TASK DESCRIPTION: Using the data below, copy every line that contains the word "footer".

DATA FOR THE TASK:
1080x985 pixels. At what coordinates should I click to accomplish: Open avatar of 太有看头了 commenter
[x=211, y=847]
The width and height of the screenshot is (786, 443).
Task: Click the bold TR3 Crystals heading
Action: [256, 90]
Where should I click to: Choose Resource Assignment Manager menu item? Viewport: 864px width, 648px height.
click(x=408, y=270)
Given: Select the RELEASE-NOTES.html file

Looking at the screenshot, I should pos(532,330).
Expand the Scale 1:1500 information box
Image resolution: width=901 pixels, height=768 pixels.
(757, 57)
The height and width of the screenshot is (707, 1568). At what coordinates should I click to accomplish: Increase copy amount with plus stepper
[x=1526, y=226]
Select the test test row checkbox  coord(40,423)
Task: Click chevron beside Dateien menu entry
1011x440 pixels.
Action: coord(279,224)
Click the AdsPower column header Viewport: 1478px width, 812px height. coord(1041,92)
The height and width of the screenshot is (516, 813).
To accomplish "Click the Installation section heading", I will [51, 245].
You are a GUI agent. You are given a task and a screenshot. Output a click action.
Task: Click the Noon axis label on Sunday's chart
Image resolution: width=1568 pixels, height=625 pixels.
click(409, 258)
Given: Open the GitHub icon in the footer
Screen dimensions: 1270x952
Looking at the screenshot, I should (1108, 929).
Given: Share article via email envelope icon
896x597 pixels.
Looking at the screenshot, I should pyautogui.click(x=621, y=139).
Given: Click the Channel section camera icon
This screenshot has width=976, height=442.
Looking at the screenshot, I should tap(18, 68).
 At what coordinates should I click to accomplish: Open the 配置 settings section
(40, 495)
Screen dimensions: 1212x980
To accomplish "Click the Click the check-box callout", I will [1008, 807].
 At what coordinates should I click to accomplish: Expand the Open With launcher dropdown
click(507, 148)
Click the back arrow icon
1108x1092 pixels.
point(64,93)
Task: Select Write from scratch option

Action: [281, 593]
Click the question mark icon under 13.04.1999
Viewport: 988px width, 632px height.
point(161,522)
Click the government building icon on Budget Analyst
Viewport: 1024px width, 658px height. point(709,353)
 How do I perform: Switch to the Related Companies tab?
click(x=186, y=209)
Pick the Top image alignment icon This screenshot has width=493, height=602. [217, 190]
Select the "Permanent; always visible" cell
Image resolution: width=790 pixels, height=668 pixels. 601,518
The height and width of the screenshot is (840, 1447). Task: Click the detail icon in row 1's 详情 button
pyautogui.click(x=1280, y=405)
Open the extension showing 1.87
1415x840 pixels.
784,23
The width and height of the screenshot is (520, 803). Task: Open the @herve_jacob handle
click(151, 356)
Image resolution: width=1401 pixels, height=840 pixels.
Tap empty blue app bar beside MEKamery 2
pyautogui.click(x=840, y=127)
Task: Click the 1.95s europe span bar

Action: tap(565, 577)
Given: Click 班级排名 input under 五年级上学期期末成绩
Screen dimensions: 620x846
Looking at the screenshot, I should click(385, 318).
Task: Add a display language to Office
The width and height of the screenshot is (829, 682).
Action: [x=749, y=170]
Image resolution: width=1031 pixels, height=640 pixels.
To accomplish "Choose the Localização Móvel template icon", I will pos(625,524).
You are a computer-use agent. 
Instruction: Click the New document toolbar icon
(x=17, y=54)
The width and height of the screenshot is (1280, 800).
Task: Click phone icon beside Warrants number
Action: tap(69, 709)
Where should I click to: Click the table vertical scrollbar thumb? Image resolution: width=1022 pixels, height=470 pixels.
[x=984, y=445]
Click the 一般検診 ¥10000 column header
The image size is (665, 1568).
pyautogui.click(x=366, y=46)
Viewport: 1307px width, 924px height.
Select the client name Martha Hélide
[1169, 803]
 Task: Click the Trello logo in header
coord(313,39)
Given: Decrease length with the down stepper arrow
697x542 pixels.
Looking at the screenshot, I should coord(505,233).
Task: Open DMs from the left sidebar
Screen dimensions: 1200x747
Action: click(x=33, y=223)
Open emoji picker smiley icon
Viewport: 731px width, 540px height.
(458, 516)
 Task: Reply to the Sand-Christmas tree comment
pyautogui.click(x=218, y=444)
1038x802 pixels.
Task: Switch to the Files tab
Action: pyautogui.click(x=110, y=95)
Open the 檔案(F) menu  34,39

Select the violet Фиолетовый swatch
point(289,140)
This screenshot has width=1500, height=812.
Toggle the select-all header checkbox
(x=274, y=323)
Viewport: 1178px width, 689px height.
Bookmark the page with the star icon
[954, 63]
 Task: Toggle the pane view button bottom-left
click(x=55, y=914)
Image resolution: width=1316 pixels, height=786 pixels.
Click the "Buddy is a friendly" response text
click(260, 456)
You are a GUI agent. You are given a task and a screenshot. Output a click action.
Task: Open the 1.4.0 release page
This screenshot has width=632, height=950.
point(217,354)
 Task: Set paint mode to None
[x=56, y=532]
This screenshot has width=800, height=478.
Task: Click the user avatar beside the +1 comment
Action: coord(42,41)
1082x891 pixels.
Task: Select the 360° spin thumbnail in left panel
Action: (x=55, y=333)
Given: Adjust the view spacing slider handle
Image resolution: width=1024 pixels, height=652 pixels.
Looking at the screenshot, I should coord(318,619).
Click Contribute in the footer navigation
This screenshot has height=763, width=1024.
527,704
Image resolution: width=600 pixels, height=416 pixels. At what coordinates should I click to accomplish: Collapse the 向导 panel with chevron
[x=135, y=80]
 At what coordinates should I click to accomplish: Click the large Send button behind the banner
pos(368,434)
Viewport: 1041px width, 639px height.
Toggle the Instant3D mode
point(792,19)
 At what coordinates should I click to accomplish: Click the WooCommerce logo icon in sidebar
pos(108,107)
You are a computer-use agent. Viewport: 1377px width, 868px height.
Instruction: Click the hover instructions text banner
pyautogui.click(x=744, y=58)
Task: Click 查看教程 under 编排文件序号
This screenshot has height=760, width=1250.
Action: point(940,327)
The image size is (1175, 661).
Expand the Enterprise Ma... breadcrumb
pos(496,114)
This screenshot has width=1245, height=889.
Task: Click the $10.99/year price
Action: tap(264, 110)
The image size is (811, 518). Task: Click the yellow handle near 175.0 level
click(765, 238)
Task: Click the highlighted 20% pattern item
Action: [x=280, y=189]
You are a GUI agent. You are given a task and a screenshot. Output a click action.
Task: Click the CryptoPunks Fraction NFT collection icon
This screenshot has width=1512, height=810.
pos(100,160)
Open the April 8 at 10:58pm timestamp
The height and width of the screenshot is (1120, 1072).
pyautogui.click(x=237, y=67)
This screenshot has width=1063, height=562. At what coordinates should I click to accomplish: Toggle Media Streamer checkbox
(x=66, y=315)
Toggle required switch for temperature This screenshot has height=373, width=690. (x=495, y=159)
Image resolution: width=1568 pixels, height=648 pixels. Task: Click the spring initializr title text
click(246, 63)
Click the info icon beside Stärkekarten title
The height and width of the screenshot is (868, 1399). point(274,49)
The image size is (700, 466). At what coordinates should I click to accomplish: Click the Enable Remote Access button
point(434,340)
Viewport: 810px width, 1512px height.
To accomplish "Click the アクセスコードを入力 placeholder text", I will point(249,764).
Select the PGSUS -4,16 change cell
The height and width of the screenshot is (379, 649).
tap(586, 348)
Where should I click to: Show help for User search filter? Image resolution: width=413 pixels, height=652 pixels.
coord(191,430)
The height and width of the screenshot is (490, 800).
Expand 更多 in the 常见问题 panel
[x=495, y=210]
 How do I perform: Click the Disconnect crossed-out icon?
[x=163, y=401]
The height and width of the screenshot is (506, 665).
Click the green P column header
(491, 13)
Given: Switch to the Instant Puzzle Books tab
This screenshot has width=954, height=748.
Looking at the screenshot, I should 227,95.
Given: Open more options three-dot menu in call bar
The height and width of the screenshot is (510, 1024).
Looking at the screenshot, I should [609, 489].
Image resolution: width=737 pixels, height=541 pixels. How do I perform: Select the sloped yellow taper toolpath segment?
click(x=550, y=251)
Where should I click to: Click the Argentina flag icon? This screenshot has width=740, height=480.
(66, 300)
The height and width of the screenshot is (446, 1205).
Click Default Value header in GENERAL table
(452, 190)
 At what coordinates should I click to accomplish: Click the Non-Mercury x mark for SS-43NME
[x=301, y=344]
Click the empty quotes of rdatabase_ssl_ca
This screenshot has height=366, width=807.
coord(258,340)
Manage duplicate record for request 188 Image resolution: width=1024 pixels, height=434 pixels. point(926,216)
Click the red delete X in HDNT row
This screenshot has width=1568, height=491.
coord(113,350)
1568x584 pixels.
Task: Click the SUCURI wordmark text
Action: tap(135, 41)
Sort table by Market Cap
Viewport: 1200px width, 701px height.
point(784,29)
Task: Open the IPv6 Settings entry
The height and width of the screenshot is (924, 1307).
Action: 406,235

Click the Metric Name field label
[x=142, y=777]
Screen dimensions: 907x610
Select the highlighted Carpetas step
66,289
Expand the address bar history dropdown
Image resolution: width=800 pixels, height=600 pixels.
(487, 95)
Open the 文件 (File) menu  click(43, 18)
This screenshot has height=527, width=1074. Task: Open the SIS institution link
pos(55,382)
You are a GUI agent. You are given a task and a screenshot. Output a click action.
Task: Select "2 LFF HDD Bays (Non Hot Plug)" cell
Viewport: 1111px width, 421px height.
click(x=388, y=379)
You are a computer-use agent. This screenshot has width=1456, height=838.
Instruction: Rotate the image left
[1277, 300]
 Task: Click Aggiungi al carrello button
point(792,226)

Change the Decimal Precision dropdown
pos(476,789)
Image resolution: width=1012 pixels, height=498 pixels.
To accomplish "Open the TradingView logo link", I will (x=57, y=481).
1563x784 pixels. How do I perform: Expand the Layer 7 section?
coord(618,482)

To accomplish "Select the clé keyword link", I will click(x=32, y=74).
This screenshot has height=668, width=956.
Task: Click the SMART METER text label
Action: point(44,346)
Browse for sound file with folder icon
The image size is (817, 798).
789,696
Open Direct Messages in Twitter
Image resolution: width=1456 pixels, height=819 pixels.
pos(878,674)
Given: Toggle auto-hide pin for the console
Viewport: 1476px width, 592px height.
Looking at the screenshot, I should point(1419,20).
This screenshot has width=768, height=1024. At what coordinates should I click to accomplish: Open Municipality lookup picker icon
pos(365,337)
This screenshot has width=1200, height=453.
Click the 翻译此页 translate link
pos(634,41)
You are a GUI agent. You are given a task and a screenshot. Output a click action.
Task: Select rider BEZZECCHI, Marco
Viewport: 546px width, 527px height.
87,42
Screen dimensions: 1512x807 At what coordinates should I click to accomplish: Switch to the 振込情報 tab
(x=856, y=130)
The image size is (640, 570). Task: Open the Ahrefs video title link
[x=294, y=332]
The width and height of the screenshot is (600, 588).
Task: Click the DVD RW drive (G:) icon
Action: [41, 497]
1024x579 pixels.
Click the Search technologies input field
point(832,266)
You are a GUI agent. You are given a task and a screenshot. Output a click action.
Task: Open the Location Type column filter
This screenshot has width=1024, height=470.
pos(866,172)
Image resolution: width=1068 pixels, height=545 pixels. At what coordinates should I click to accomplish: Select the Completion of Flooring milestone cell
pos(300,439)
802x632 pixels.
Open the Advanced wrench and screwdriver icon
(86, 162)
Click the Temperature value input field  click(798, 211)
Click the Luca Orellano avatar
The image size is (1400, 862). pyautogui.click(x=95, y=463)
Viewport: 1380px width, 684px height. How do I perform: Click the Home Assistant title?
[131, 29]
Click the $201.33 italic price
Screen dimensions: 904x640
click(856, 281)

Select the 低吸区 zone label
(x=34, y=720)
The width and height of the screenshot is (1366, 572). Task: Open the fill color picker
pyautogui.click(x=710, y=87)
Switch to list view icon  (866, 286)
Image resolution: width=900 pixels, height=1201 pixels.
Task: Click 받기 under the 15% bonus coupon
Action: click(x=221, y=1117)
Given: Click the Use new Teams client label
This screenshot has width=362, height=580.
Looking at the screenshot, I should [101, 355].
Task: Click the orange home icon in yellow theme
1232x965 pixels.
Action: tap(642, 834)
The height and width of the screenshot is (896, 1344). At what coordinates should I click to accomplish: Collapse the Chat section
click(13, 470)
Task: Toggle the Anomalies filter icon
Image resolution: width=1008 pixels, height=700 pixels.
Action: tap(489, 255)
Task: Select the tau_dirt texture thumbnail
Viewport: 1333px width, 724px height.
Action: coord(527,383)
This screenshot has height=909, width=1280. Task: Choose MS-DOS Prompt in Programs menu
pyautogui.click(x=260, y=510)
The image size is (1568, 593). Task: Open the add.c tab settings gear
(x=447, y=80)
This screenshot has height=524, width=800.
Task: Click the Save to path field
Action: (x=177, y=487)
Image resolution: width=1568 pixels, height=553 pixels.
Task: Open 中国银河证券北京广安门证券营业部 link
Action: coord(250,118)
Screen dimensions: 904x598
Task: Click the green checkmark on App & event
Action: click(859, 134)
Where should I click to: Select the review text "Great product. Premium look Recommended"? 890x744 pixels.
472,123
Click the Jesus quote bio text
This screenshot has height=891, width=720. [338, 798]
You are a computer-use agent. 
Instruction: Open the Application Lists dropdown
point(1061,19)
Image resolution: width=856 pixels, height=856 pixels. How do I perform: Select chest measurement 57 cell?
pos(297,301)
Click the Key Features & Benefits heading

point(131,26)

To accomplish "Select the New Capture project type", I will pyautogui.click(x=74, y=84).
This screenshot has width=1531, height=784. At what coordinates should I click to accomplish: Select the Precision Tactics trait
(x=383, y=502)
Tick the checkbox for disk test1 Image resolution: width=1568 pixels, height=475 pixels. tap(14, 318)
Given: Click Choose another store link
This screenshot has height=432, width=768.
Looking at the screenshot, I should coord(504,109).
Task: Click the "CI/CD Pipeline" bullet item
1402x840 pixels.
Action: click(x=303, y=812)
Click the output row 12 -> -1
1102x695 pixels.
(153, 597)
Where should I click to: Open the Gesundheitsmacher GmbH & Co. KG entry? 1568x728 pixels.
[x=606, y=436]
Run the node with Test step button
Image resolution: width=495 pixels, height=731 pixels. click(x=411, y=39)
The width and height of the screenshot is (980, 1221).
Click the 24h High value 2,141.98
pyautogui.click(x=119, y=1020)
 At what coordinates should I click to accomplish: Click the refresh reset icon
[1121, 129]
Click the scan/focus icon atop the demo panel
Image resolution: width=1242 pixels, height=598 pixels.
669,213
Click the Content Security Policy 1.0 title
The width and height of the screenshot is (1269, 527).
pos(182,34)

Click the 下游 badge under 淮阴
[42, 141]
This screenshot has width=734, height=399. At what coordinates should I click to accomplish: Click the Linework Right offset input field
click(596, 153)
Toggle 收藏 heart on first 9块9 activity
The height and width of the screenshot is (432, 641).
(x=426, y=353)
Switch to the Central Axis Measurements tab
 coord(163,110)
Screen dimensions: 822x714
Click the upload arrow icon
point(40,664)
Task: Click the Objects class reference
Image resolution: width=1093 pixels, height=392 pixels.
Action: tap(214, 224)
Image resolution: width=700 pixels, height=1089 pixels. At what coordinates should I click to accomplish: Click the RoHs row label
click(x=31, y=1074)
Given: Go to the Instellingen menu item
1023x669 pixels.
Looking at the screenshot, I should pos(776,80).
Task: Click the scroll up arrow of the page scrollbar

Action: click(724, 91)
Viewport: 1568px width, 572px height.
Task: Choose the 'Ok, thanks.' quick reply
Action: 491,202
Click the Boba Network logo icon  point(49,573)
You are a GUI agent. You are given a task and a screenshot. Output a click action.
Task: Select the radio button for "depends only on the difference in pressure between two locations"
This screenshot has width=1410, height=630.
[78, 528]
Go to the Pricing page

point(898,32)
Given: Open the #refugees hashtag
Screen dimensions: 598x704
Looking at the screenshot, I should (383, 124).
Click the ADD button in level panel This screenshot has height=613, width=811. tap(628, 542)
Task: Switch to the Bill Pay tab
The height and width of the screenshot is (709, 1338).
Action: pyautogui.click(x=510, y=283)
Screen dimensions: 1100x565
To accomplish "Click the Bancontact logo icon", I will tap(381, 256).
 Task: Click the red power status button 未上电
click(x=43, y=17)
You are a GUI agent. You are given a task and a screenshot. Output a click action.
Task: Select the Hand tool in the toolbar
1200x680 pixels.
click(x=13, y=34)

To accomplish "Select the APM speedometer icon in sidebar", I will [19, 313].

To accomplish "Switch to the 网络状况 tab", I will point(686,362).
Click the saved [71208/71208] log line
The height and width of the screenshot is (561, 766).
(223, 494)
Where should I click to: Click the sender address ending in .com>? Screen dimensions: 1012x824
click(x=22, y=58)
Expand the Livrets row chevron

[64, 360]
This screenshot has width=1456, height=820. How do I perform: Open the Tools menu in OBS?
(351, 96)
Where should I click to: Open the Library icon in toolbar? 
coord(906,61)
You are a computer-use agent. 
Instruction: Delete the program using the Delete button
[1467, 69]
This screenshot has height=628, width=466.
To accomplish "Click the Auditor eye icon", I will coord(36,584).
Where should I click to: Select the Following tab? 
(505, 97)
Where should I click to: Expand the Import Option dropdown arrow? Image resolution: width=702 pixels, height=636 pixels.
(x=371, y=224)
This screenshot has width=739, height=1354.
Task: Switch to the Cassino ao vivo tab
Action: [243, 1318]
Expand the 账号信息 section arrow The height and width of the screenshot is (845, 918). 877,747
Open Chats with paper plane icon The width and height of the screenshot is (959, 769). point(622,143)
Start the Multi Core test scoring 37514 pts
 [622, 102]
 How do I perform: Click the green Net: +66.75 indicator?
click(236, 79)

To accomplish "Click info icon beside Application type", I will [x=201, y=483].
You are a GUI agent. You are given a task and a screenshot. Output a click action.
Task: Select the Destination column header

ANSWER SECTION:
Given: Open the GitHub icon in the footer
Click Contribute in the footer navigation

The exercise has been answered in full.